-------- Study text --------
February 9, 2009
Contaminated French Ship Docks In England
What was once a proud symbol of the French navy is now the biggest ship-recycling project ever undertaken in Europe.
The asbestos-contaminated French aircraft carrier Clemenceau will be broken up at a "ghost fleet" shipyard in northeastern England.
The rotting ship's name was still visible when it arrived at the yard, owned by Able UK, the company awarded the contract to dismantle it.
"I'm glad to finally see it here," said Paul Stephenson, Able UK's chief executive.
The ship was named after France's World War I prime minister Georges Clemenceau. It saw action in the Lebanese civil war of the 1980s and the 1991 Gulf war, but was decommissioned in 1997.
However, for the past five years, the Clemenceau has been at the center of an embarrassing saga as it was towed around the globe in the search for a place to dispose of its toxic hull.
It was taken as far as India in 2006 to be broken up at the giant Alang shipbreaking yard. However, it was finally turned away due to concerns it would endanger the lives of Indian scrapyard workers.
--------
▶ _Exercise goal_
Resume the news report on the Clemenceau aircraft carrier, picking up after its final sentence.
-------- Extracted material --------
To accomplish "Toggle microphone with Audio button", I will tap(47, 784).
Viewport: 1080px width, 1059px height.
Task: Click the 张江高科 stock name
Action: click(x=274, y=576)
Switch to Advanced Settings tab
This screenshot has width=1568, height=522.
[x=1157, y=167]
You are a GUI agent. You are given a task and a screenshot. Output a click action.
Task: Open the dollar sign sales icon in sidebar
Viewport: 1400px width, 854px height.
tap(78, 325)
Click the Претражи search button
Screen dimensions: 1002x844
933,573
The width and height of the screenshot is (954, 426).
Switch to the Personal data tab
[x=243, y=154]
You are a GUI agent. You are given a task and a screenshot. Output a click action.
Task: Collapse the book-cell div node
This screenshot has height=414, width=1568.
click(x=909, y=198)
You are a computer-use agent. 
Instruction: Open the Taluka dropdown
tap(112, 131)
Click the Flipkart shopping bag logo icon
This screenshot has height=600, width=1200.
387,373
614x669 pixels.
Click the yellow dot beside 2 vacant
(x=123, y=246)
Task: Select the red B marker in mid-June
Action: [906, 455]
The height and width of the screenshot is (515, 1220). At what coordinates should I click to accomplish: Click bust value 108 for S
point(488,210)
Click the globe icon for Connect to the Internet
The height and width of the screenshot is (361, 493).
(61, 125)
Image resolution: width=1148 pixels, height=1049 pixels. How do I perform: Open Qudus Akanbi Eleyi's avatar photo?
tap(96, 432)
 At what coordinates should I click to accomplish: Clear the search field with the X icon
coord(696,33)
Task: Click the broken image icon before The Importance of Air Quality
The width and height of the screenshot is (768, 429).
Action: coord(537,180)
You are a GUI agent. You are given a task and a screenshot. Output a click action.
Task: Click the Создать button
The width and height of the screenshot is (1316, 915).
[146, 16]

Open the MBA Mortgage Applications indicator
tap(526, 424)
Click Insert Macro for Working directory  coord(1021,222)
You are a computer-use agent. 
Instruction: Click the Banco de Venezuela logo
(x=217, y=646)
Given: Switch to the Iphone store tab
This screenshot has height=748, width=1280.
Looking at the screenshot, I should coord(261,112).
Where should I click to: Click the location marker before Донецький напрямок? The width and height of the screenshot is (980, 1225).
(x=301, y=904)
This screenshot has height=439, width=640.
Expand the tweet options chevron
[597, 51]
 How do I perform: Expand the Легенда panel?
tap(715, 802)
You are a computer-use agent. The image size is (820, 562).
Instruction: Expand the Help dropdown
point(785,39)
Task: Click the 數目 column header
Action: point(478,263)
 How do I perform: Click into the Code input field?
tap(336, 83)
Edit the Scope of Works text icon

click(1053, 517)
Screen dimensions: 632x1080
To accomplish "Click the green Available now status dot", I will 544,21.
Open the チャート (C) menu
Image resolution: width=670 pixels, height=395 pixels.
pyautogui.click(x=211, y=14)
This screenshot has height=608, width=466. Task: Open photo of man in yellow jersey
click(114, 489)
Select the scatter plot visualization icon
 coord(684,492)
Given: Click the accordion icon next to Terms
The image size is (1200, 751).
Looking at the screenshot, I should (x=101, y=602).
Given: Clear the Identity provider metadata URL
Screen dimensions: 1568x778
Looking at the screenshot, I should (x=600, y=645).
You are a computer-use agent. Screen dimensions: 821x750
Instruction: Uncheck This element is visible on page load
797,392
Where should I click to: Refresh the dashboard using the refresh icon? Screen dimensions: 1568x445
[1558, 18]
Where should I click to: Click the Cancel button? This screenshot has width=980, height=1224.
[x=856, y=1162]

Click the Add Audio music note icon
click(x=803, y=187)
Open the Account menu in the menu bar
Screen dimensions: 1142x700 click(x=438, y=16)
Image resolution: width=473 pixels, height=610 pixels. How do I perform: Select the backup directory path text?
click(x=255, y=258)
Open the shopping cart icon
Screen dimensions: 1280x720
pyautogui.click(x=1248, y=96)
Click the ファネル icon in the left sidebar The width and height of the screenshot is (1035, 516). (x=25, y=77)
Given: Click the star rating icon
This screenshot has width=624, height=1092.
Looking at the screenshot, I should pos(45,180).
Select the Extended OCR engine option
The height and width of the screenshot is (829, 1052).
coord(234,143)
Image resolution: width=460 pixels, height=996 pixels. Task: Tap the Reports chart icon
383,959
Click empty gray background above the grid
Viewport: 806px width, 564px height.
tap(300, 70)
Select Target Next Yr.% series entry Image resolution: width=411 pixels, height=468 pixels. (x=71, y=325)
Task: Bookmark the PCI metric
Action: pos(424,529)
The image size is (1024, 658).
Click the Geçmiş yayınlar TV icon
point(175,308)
--------
▶ _Answer box_
On Monday, a French court rejected an attempt by an environmental group to block the vessel's transfer to England, clearing the way for it to leave.
English environmentalists are alarmed over the 700 tons of material contaminated with asbestos, but they failed to block its transfer in the courts.
Yet, other groups including Greenpeace welcomed the decision to have the toxic ship recycled in the West, rather than exported to a country with less stringent safety and pollution rules.
Supporters say the demolition will also provide needed jobs for British workers hit by the economic slowdown.
Able UK said work on the former Clemenceau would begin after Easter and provide "in the region of 200 jobs."